What to do =>
Scan the data below for the string "Increasingly". Copy every line where it appears.

Records shown =>
* * * * *
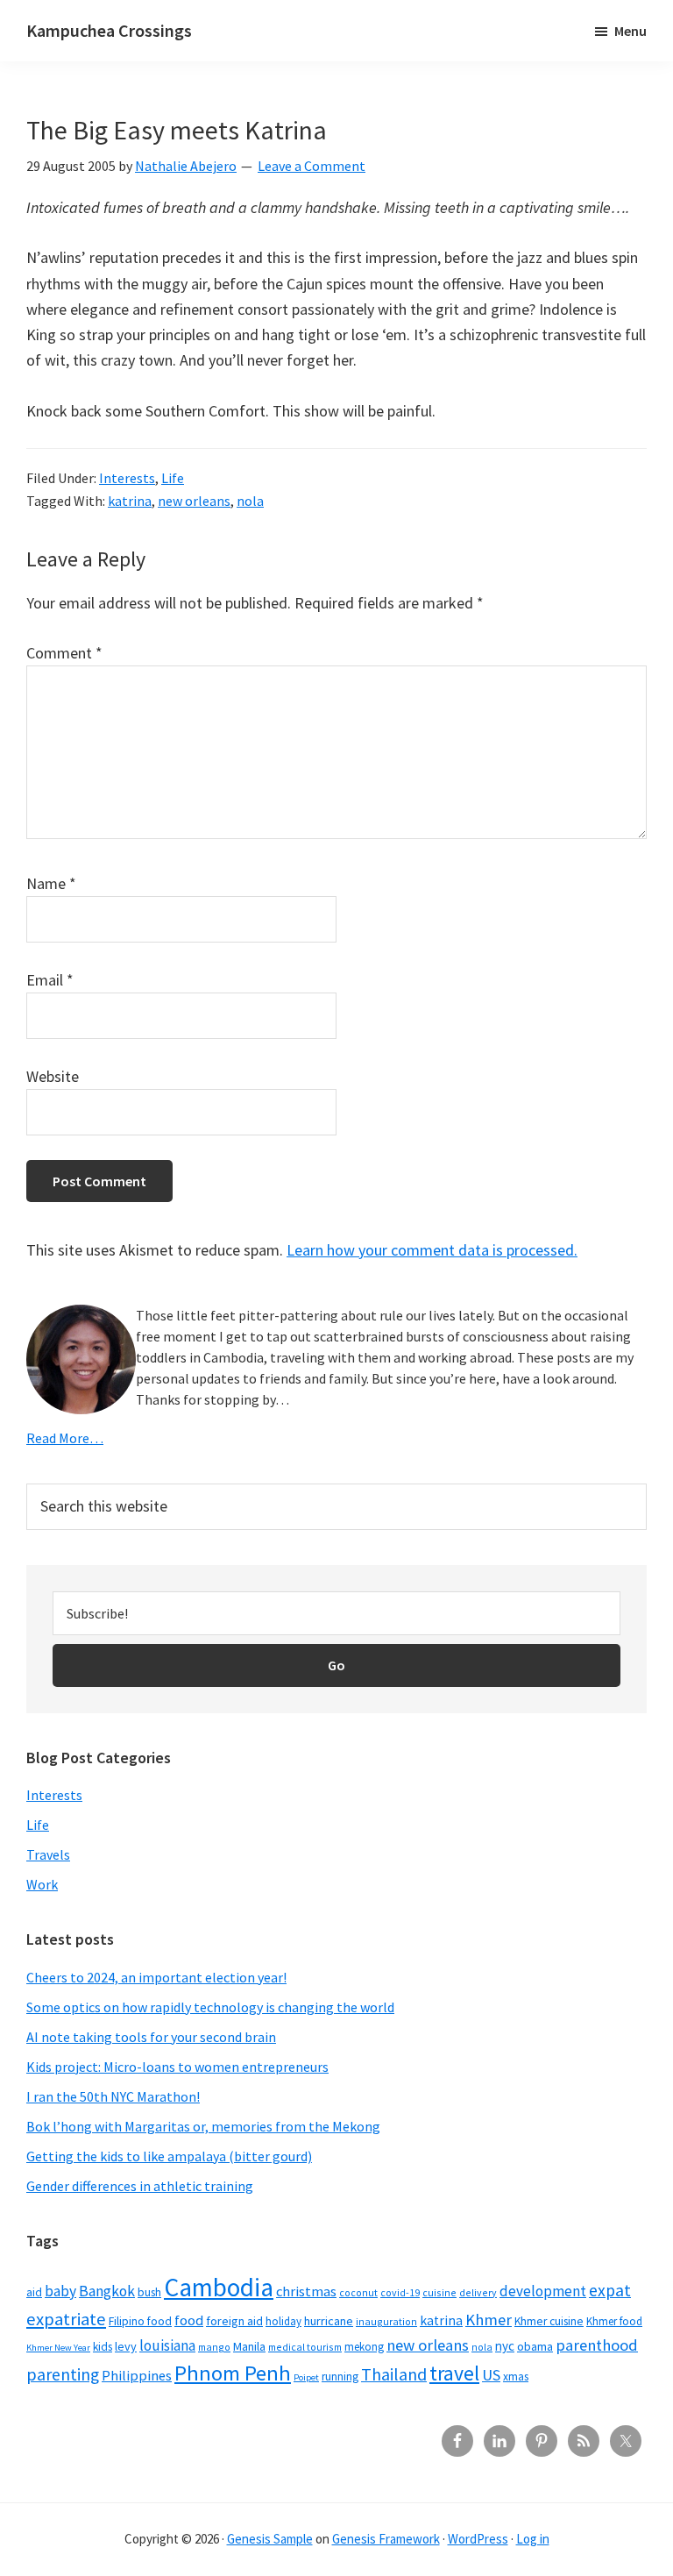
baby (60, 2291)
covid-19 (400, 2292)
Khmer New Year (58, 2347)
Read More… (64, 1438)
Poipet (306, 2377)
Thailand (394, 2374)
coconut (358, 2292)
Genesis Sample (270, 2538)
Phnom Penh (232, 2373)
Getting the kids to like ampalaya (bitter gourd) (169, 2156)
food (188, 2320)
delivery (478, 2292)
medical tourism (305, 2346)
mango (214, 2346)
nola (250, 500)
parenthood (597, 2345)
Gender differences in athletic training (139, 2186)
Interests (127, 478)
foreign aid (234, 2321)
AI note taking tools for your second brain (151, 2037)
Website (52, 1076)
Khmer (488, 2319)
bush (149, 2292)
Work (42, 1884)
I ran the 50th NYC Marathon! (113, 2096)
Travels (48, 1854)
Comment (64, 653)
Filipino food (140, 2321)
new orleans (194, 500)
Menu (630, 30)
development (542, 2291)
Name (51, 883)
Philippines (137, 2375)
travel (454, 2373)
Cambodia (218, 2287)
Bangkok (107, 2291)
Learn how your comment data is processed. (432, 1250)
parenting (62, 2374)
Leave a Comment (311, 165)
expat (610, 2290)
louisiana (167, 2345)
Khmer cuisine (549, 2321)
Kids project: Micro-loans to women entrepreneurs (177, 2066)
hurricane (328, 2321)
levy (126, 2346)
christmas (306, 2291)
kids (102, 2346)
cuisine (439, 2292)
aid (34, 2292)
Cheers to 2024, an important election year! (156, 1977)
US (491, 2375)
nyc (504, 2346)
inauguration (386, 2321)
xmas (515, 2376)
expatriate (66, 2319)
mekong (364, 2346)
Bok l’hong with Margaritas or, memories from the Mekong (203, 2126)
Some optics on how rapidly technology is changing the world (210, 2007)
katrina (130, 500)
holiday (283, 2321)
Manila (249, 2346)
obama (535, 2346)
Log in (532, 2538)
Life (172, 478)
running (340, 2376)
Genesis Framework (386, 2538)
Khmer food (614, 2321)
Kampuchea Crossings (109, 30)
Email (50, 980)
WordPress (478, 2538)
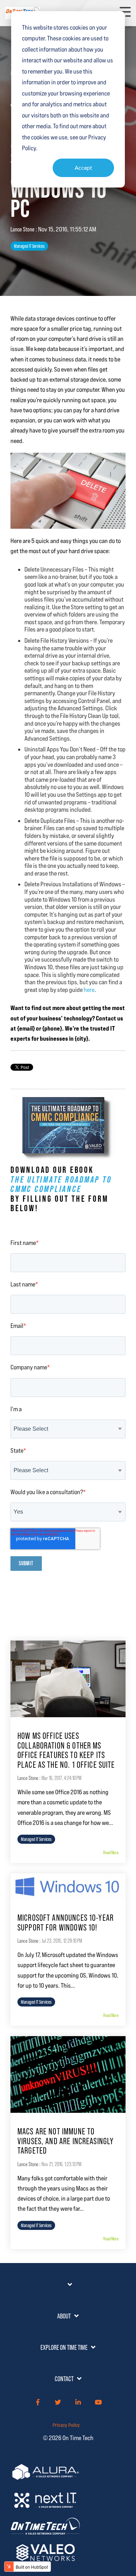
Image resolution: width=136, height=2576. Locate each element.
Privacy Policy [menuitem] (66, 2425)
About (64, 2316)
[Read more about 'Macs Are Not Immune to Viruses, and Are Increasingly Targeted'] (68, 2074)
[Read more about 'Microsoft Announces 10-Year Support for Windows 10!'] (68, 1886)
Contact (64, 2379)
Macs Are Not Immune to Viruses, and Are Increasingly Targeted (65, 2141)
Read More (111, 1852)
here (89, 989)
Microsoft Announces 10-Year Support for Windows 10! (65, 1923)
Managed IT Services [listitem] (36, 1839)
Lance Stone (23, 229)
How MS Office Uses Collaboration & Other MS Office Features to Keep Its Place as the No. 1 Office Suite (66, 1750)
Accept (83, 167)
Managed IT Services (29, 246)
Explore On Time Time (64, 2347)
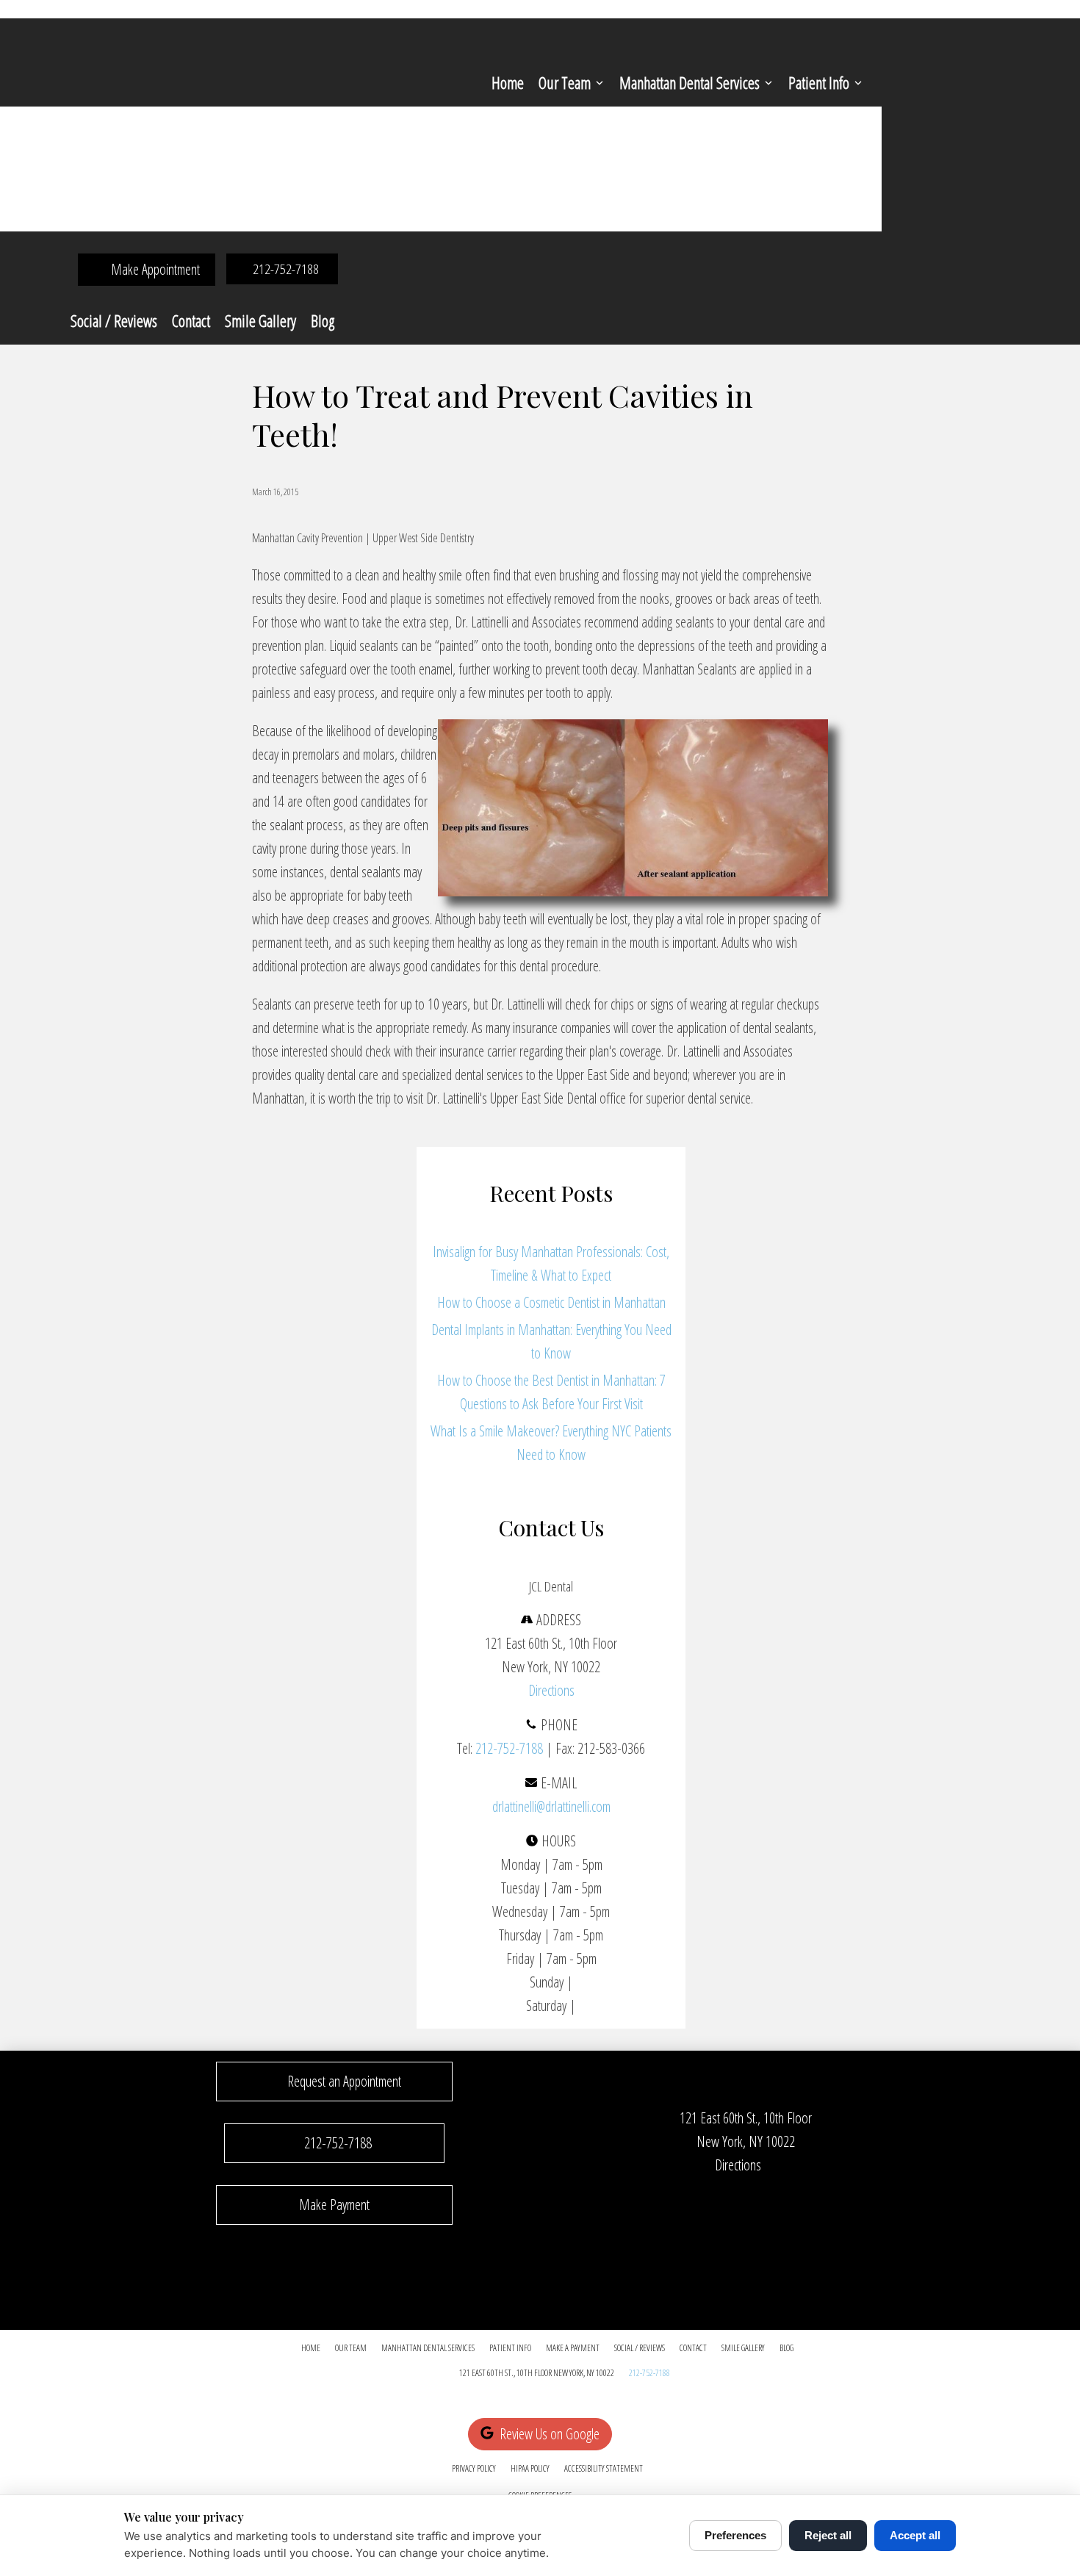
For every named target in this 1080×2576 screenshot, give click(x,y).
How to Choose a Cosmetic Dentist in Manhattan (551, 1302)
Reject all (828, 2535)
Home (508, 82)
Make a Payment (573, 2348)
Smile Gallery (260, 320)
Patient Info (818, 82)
* * * * *
Solution to this exercise =>
[Read more about 'Macs Are Not Immune to Viruses, and Are Increasingly Targeted'] (68, 2074)
Macs Are Not Immune to Viruses, and Are Increasingly Targeted (65, 2141)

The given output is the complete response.